The toys promise “genuine friendship” and emotional connection — things a machine fundamentally cannot provide. One popular toy tells children it’s their “friendly, trustworthy buddy,” which child psychologists say can confuse kids’ developing understanding of healthy relationships and trust.
These AI companions are designed to keep children happy and entertained by smoothing over conflict and providing instant gratification. Real human relationships involve messiness, disagreement, and learning to navigate complex emotions. Toys that replace those experiences with canned, feel-good responses may drastically hurt children’s social skills and future resilience, though researchers admit we don’t yet know the long-term developmental impacts.

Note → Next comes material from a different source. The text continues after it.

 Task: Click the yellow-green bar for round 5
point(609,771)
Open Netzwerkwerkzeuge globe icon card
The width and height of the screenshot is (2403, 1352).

Kathy Hirsh-Pasek, a psychology professor who studies digital toys, is blunt about the under-5 age group: they don’t need smart toys at all. Research consistently shows that toys with computer chips push people away — not just other kids, but parents and caregivers too. Human brain development is evolutionarily prepared for social interaction with other humans. The farther we get from that, the more we compromise children’s learning and relationship-building systems.
Some Toys Have Guardrails (Sort Of)

Not all AI toys are created equal. Some companies have implemented age-appropriate filters and parental controls. Curio’s Grok plushie, for example, offers safety features based on a child’s age range and provides companion apps where parents can review transcripts of conversations or lock down the toy entirely.
The Miko 3 robot includes facial recognition and gives parents varying degrees of monitoring capability. These features sound reassuring in theory. In practice, they require constant parental vigilance and tech-savviness that many families don’t have.
Other toys have essentially no guardrails. They use full-fledged language models that freely generate content, making them vulnerable to the same issues that plague adult chatbots: hallucinations, inappropriate responses, and unpredictable behavior. Even toys with some protections can still be manipulated with aggressive prompting to discuss dangerous topics.
What Parents Should Actually Do
More than 150 advocacy organizations and child development experts, including child psychiatrists and educators, have signed an advisory urging parents to avoid AI toys entirely this holiday season. They argue the risks are too significant and the long-term impacts too unknown.
If you’re still considering an AI toy, experts recommend several precautions: Buy only from established, reputable companies. Research which AI model the toy uses and what guardrails are in place. Test the toy yourself before letting your child play with it unsupervised. Always turn it off when not in use so it’s not recording ambient conversations. Check parental control features and actually use them.
But the bigger question is whether any of this is necessary. Kids still love cardboard boxes, building blocks, and regular teddy bears that require them to invent stories and use their imagination. The top Christmas toys of 2022 were all traditional items: Legos, Barbie Dreamhouse, craft supplies. When you give a child an AI toy, you’re not just adding something — you’re potentially replacing the kind of open-ended, human-centered play that child development experts say kids actually need.